> _Written problem_: Copy the data below, from the line with "The image size is (2268, 616)." up to and including the line with "so click(x=1737, y=225).", reproducing each of those lines word for word.

> _Records for processing_:
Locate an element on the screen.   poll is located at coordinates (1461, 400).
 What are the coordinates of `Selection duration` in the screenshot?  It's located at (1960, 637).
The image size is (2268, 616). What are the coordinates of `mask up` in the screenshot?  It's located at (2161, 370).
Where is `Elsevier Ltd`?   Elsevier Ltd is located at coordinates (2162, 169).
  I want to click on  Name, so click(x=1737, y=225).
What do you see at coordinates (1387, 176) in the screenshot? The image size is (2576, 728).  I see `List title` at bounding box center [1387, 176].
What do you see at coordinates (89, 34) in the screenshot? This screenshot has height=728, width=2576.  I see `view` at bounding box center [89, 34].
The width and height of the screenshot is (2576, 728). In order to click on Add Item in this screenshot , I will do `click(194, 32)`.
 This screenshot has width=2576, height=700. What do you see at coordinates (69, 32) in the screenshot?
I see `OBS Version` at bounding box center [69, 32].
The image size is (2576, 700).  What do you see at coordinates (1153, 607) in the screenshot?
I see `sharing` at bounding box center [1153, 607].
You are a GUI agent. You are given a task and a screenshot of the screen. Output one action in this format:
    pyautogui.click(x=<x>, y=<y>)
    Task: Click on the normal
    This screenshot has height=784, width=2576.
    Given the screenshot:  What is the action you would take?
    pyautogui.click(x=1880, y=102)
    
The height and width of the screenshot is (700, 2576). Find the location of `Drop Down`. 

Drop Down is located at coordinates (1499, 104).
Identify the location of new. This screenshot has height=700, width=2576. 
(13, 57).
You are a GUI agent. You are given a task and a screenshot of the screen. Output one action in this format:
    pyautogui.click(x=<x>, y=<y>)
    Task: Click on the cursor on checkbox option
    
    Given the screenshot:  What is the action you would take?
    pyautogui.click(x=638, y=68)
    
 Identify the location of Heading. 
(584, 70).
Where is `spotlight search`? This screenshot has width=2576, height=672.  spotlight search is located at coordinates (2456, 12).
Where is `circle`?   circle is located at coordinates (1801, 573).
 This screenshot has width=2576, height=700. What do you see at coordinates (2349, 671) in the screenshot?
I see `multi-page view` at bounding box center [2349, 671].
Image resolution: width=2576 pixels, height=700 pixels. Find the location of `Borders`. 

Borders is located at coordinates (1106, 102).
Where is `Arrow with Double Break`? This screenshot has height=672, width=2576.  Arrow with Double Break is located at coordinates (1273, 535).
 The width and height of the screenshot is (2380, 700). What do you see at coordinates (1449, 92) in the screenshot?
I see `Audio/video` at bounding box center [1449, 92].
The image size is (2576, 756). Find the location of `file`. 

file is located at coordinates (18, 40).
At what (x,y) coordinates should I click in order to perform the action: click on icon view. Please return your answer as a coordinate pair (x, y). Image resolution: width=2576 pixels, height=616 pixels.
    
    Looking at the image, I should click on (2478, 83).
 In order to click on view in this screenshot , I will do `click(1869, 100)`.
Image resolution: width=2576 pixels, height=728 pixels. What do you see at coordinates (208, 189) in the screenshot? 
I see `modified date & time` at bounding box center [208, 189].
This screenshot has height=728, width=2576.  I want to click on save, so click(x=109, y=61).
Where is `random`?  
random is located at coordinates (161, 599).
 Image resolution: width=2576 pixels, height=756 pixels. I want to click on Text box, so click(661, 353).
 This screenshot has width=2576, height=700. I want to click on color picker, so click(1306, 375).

> _Correct answer_:
The image size is (2268, 616). What are the coordinates of `mask up` in the screenshot?  It's located at (2161, 370).
Where is `Elsevier Ltd`?   Elsevier Ltd is located at coordinates (2162, 169).
  I want to click on  Name, so click(x=1737, y=225).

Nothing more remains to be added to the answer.